Sebelius even protected the President by saying in the interview with CNN that he didn't know about potential problems with the website until a couple of days after its launch on October 1.
Eric Dezenhall, crisis management expert and CEO of Dezenhall Resources, said the president is getting a free ride.
"She is going to absorb a tremendous amount of lightning," he said, adding that is part of the plan.
"The general rules is the President announces good news and the departments announce bad news and get the blame," said Dezenhall, who worked in President Ronald Reagan's administration.
Rep. Darrell Issa of California has aggressively investigated the Obama administration as chairman of the Republican-led House Oversight Committee.
And he is putting the blame over snafus with the Affordable Care Act online rollout squarely at the feet of Sebelius.
"The President has been poorly served in the implementation of his own signature legislation," Issa said Sunday on CBS' "Meet the Press."
One reason Sebelius is likely to keep her job for now is that a permanent replacement requires Senate confirmation, finding someone else ostensibly to serve out her term would subject Obama to a damaging political fight with conservative Republicans determined to get rid of the health care law.
Moreover, CNN senior political analyst Ron Brownstein said an Obama ally would not ultimately be confirmed, regardless of who was appointed.

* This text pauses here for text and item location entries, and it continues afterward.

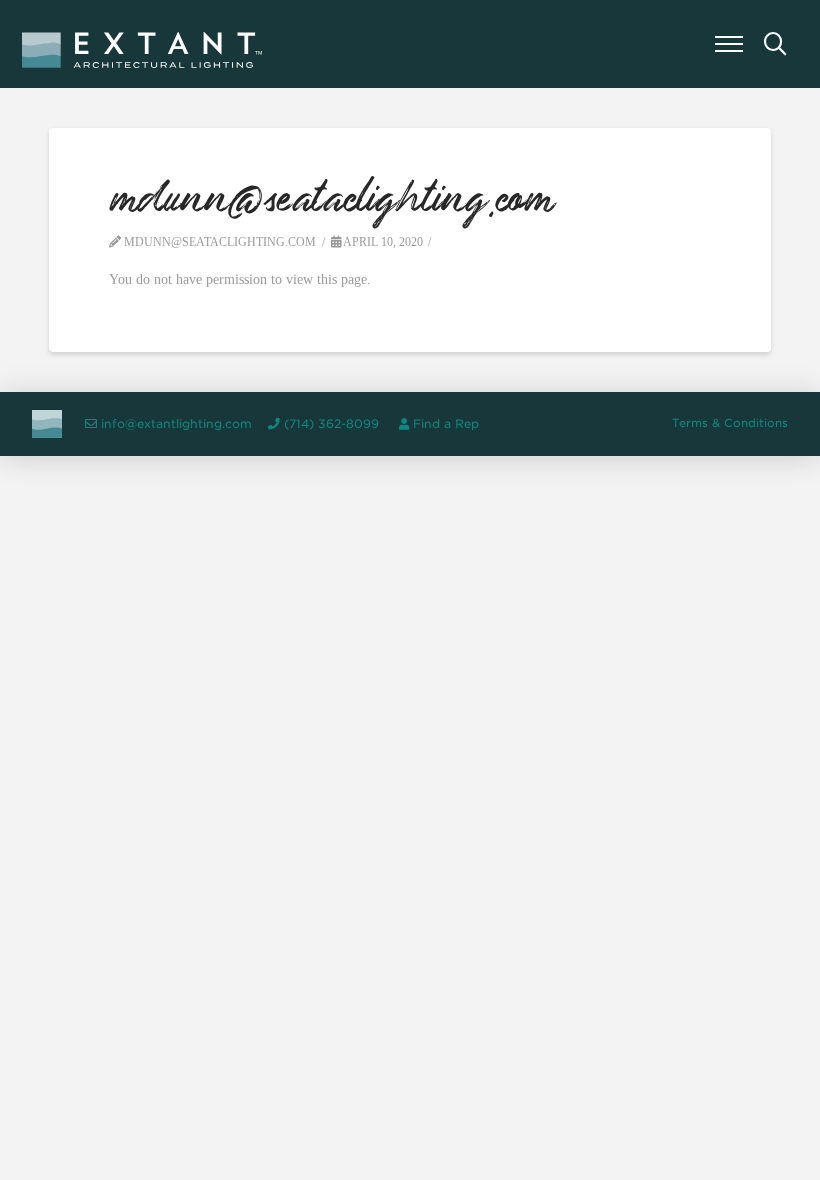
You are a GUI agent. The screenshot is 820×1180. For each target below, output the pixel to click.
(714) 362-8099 (331, 424)
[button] (729, 44)
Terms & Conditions (730, 423)
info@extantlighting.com (176, 424)
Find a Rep (446, 424)
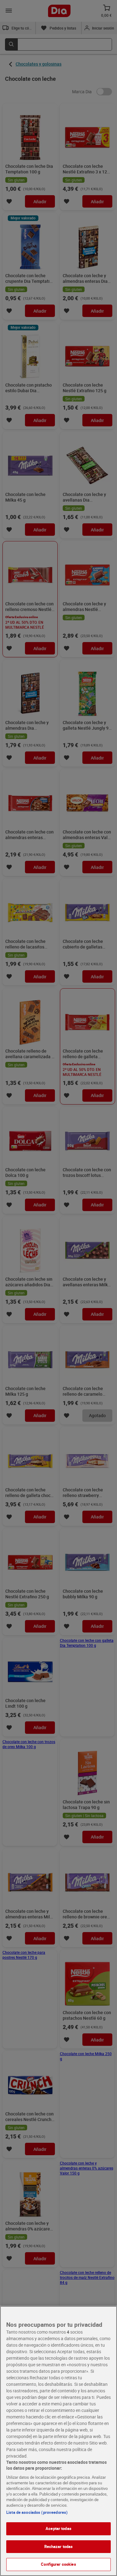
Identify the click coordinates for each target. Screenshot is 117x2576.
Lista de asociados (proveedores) (37, 2512)
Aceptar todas (58, 2528)
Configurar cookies (58, 2564)
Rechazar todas (58, 2546)
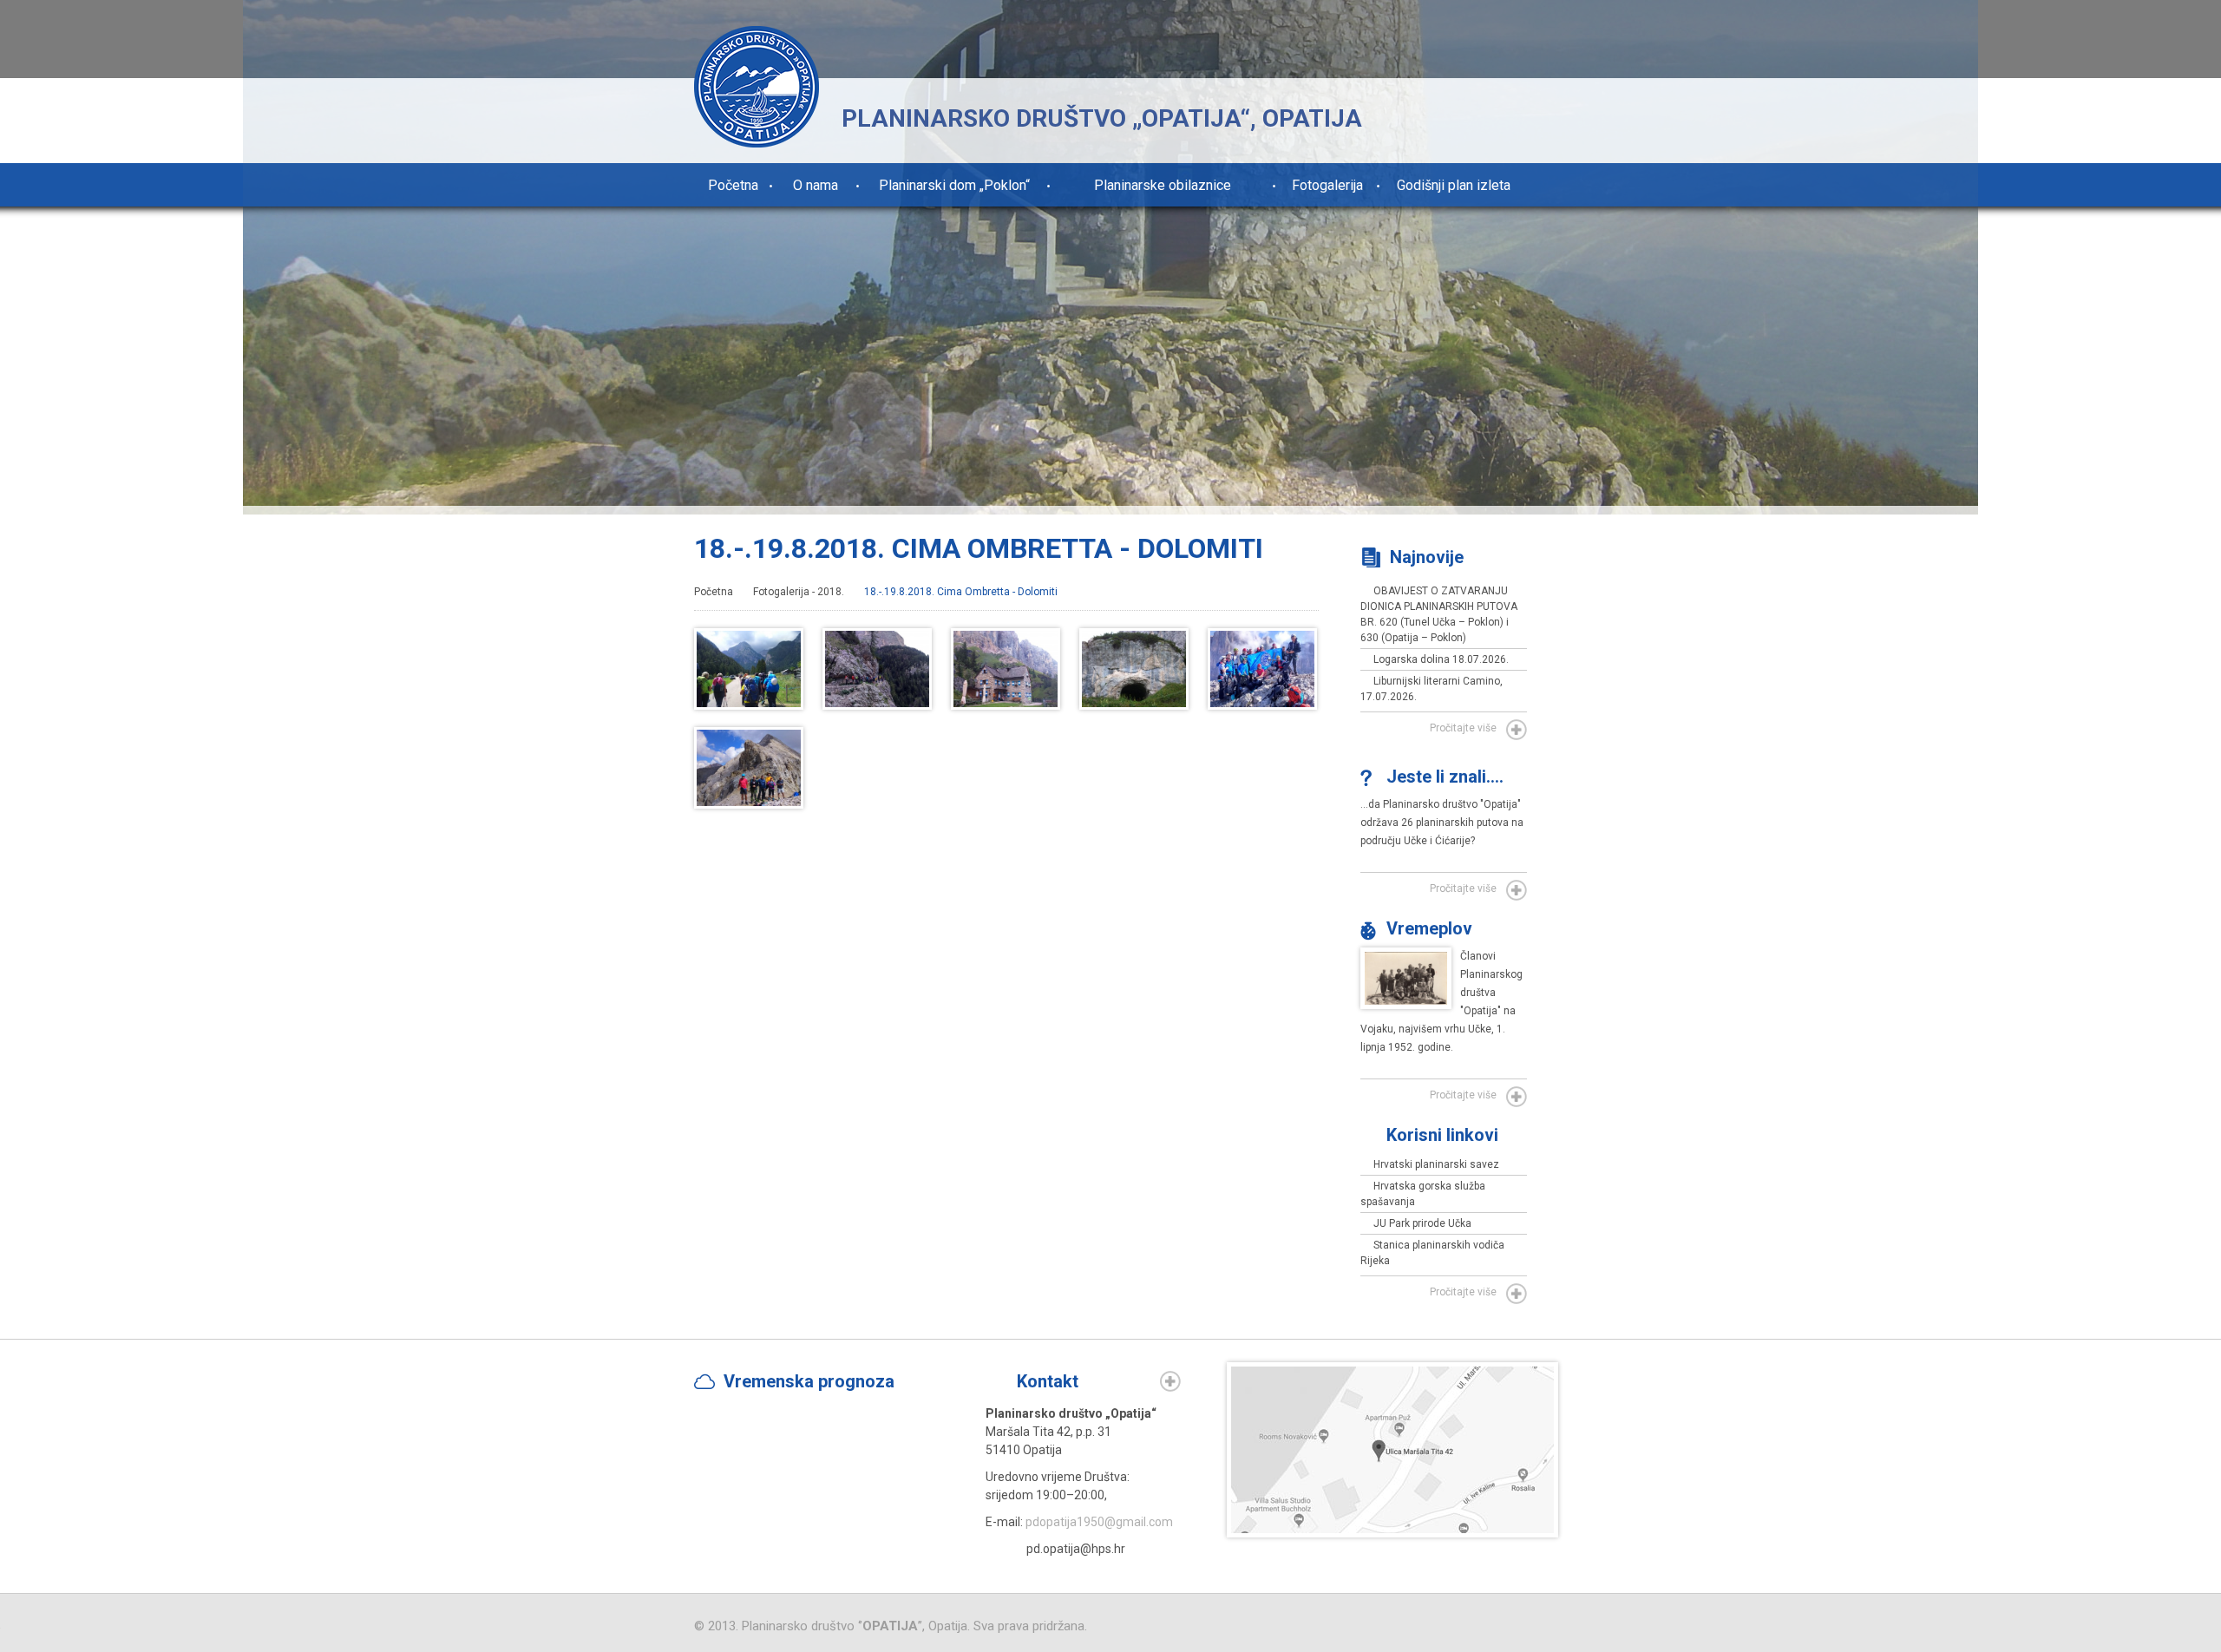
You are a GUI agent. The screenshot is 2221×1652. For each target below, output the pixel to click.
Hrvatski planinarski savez (1436, 1164)
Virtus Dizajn (1419, 1627)
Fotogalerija (1327, 185)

There would be "virtual certainty" of a Republican filibuster as "an opportunity to use this as kind of a way to leverage more concessions from the administration," Brownstein, editorial director of National Journal, said Monday on CNN's "New Day."
Additionally, a confirmation hearing and debate in the Senate over a nominee would create another opportunity for Republicans to re-litigate Obamacare.

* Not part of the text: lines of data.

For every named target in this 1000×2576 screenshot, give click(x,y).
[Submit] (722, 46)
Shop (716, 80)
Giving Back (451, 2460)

It's a commonly used tactic in Washington. Republicans held up two nominees to head the new Consumer Financial Protection Bureau because they opposed the new agency designed to protect consumers and didn't want to see it running because they felt it put unfair burdens on business.

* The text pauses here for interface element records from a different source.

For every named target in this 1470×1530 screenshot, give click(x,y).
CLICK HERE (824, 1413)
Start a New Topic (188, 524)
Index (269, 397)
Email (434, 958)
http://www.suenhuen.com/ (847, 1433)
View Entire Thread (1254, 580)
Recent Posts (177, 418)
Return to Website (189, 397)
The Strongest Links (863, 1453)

The President could avoid a confirmation fight by appointing an interim replacement, but there are political and practical risks with that as well.
Firing her won't fix it
In fact, it could make the situation worse.
Bringing in someone on a temporary basis to oversee the largest implementation of a government program since Medicare in 1965 could confuse the process.
Dr. Mark McClellan, former administrator for the Centers for Medicare and Medicaid Services, oversaw the bumpy roll out of Medicare's expansive Part D program. He said firing her "by itself wouldn't do anything."
Sebelius is the public face of Obamacare. McClellan said she needs to "make sure there's an effective strategy to address the problem" as well answer questions for the public and Congress.
Obama has brought in additional help, including Jeffrey Zients, who is a noted management consultant, former White House budget official and the forthcoming director of the National Economic Council.
The appointment has been praised by some of the most critical Republicans.
"He's got a lot of managerial experience. He's been a consultant for the health care industry. I think he's got the right qualifications," Rep. Jeff Fleming, R-Louisiana, said Sunday on CNN's "State of the Union."
Obamacare hasn't failed yet
While the online roll out has been a disaster, the actual program hasn't failed. People have until March 31 to sign up to obtain health coverage for 2014.
"If people become more comfortable with the program, the outrage will recede," Dezenhall said.
"It's going to take a while to get people acclimated to managing their health care this way. I think there's going to be a lot of bed side manner, hand holding, and direction giving and that's going to take a while," he added.
Dezenhall cautioned, however, the scenario could change quickly and the administration should be assessing the situation constantly.
For instance, the program needs to enroll millions of the young and the healthy to keep costs down and enable the program to work.
"This is day by day," he said. "If the problems continue and they may, he may have to change his tone."